Background: It has been asserted that mammography screening preferentially benefits those with less aggressive cancers, with lesser or no impact on more rapidly progressing and therefore more life-threatening tumors.

Methods: We utilized data from the Swedish Two-County Trial, which randomized 77,080 women ages 40 to 74 to invitation to screening and 55,985 for usual care. We tabulated cancers by histologic grade and then compared mortality from cancers specific to histologic grade between the invited and control group using Poisson regression, with specific interest in the effect on mortality from grade 3 cancers. We used incidence-based mortality from tumors diagnosed within the screening phase of the trial. Finally, we cross-tabulated grade with tumor size and node status, to assess downstaging within tumor grades.

Results: There was a major reduction in mortality from grade 3 tumors (RR = 0.65; 95% CI, 0.53–0.80; P < 0.001), and more deaths prevented from grade 3 tumors (n = 95) than grade 1 and 2 tumors combined (n = 48) in the invited group. The proportions of tumors ≥15 mm or larger and node-positive tumors were substantially reduced in the grade 3 tumors in the invited group.

Conclusions: The combination of prevention of tumors progressing to grade 3 and detection at smaller sizes and lesser rates of lymph node metastases within grade 3 tumors results in a substantial number of deaths from grade 3 cancers being prevented by invitation to mammographic screening.

Impact: Mammography screening prevents deaths from aggressive cancers.

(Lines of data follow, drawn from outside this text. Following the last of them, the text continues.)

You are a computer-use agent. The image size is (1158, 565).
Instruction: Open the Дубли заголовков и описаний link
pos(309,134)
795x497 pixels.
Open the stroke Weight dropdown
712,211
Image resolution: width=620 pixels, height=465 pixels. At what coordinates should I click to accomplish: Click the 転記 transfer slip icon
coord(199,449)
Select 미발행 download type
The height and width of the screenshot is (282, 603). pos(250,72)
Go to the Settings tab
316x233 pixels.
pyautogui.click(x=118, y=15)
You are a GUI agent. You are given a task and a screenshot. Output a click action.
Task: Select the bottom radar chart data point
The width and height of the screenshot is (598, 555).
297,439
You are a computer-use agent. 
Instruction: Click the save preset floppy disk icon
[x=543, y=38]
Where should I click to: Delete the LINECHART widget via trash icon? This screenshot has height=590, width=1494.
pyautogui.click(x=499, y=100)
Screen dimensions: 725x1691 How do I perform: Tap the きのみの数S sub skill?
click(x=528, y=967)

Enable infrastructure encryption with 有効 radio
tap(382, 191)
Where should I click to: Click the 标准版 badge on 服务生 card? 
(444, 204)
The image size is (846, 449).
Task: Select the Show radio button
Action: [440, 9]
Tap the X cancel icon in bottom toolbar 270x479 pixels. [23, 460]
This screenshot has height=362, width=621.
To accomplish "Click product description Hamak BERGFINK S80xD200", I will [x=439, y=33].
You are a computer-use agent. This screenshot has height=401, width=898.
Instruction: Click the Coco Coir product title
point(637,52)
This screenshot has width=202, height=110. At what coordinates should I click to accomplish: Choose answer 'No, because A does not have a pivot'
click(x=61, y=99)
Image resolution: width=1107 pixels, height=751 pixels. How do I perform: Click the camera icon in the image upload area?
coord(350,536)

Cancer Epidemiol Biomarkers Prev; 27(2); 154–7. ©2017 AACR.

This article is featured in Highlights of This Issue, p. 123

The randomized trials of mammographic screening show a substantial and significant reduction in breast cancer mortality with invitation to mammographic screening (1, 2). Since then, observational studies within service screening programs have shown similar or larger reductions in breast cancer mortality (3). These are reviewed in the recent handbook on the subject from the International Agency for Research on Cancer (4).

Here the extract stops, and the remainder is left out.